- [Activity]: Within the entries below, find the lines that hold "This" and report only how many there are.

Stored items
========================================================================
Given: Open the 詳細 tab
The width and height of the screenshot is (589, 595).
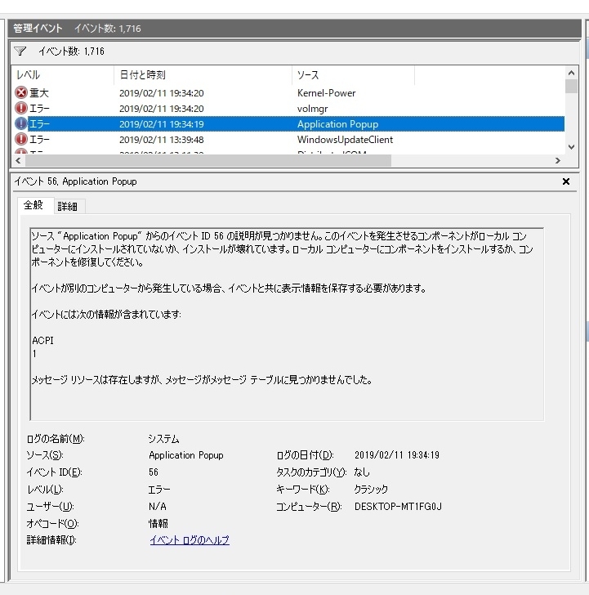Looking at the screenshot, I should tap(69, 206).
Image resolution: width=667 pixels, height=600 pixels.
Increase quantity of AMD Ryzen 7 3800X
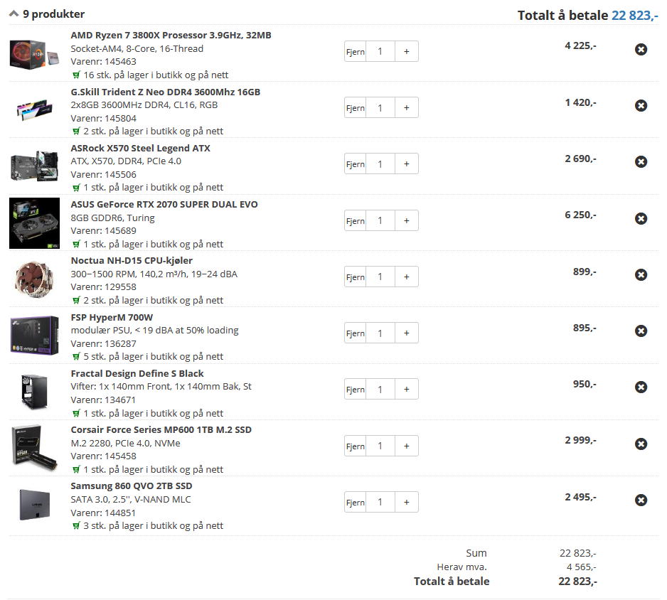point(407,51)
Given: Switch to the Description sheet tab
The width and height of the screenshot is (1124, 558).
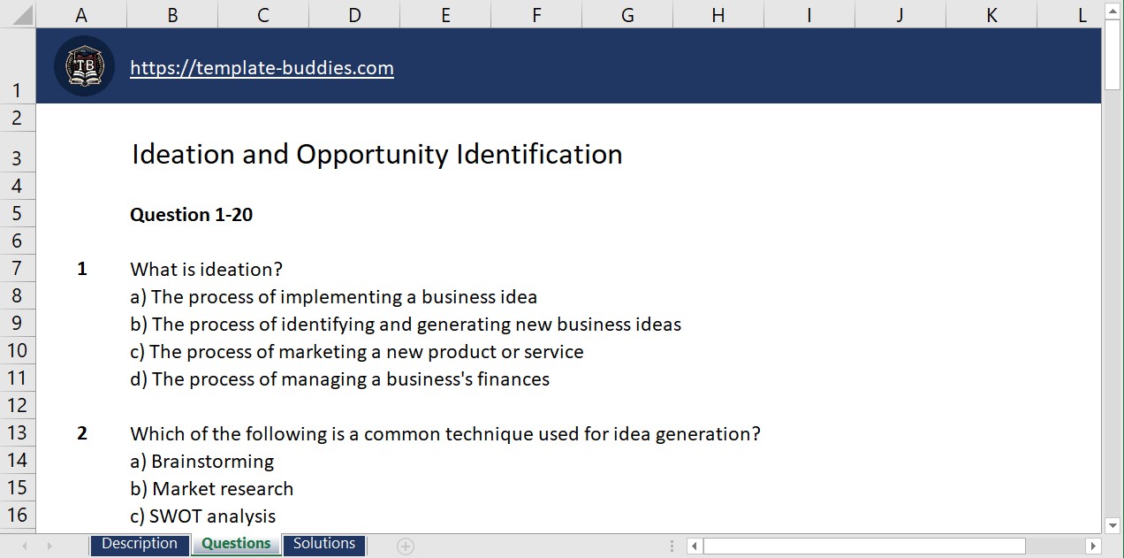Looking at the screenshot, I should click(139, 545).
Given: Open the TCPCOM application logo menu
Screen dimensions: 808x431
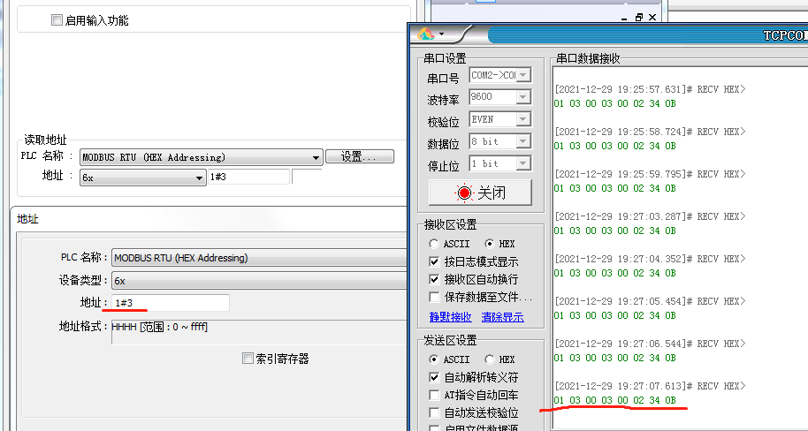Looking at the screenshot, I should (x=431, y=34).
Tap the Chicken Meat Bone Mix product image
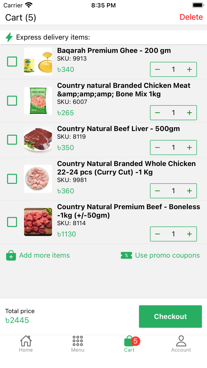The image size is (207, 368). 38,101
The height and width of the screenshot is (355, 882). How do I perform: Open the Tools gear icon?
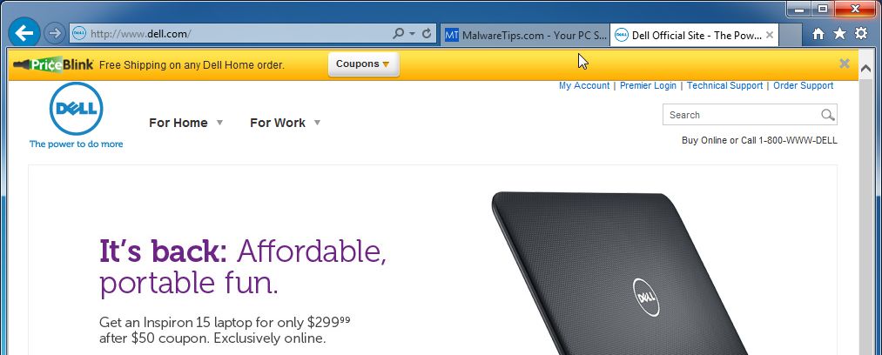(861, 34)
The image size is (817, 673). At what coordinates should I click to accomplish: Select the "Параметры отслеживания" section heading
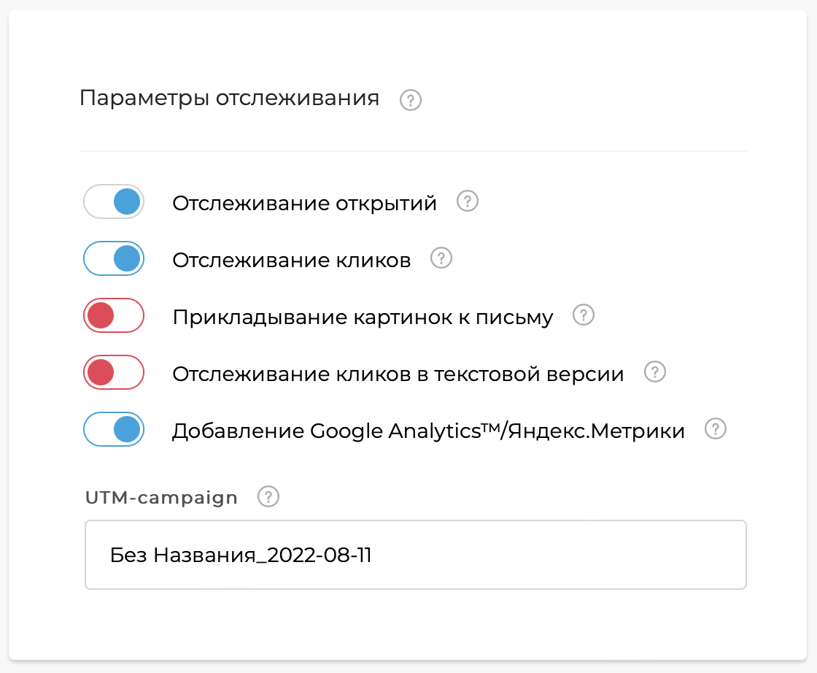[230, 98]
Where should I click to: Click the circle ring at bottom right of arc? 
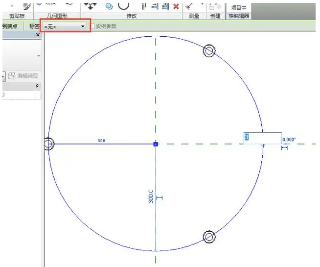tap(209, 237)
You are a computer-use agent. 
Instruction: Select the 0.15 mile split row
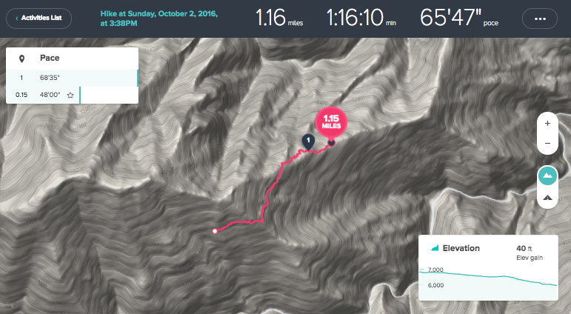tap(72, 95)
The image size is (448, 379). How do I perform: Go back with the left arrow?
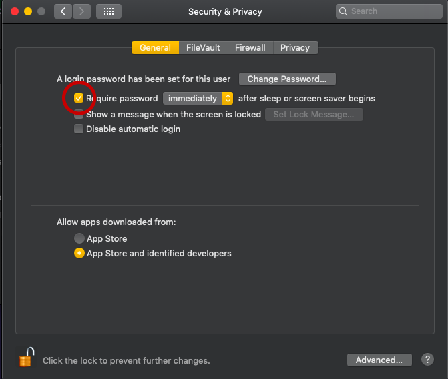click(63, 11)
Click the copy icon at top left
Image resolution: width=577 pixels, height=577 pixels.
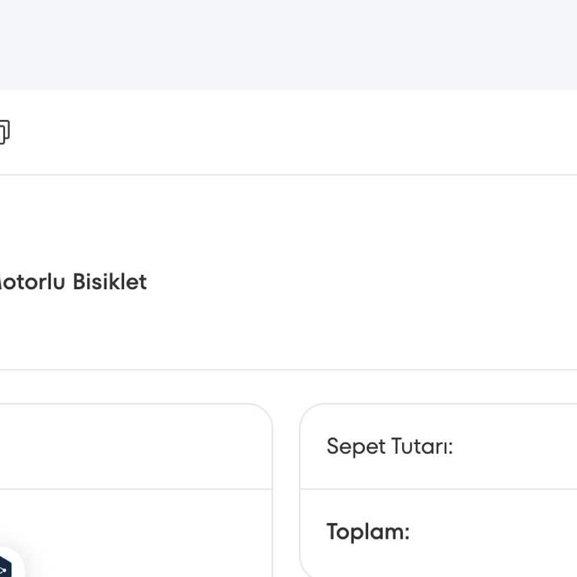click(3, 132)
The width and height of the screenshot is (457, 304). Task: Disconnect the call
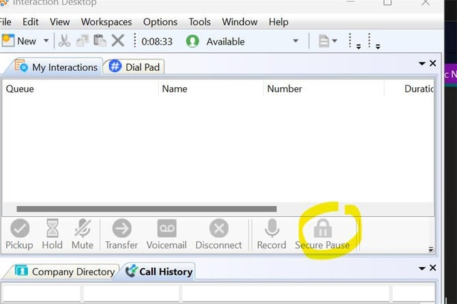[x=218, y=234]
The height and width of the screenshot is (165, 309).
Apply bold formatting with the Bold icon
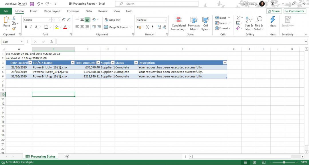coord(26,27)
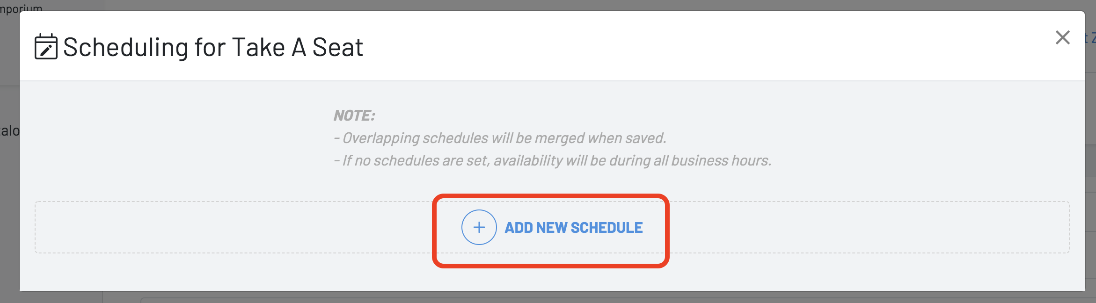1096x303 pixels.
Task: Click the dimmed 'alo' text on left edge
Action: 9,130
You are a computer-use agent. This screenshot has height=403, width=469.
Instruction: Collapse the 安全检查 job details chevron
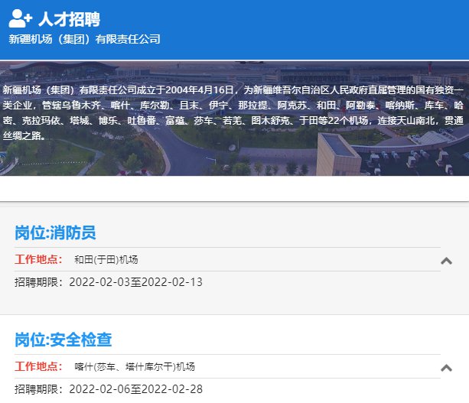(x=447, y=367)
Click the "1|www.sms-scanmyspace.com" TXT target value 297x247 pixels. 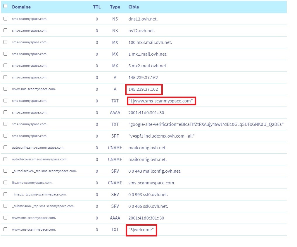161,101
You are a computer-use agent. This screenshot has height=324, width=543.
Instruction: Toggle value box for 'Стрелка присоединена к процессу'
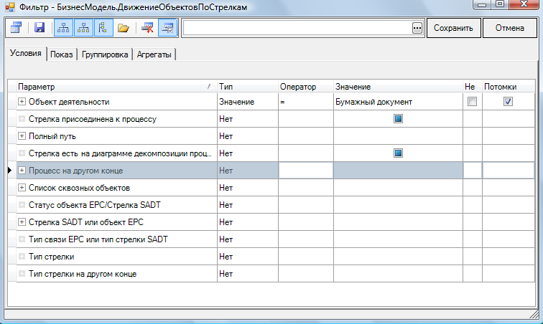pos(398,119)

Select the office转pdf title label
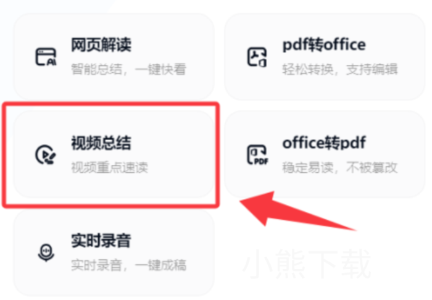[x=324, y=143]
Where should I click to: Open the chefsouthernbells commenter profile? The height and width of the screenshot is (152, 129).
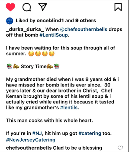pyautogui.click(x=29, y=148)
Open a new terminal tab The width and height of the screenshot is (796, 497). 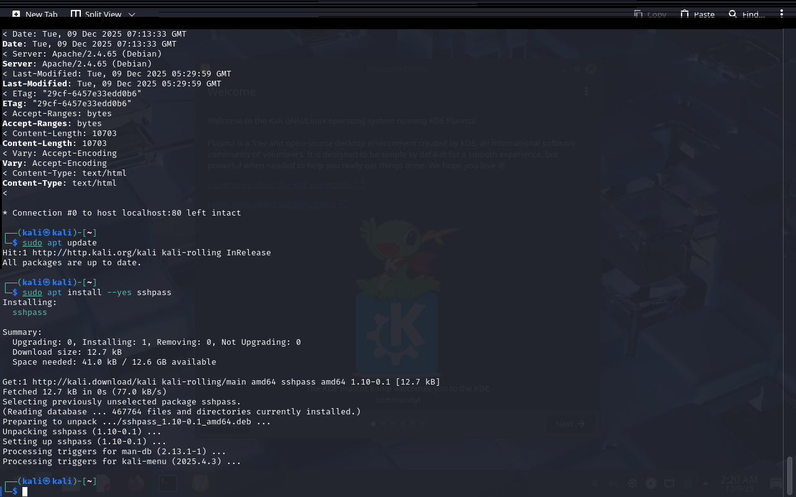pos(35,14)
========================================================================
- [Exercise response]: 2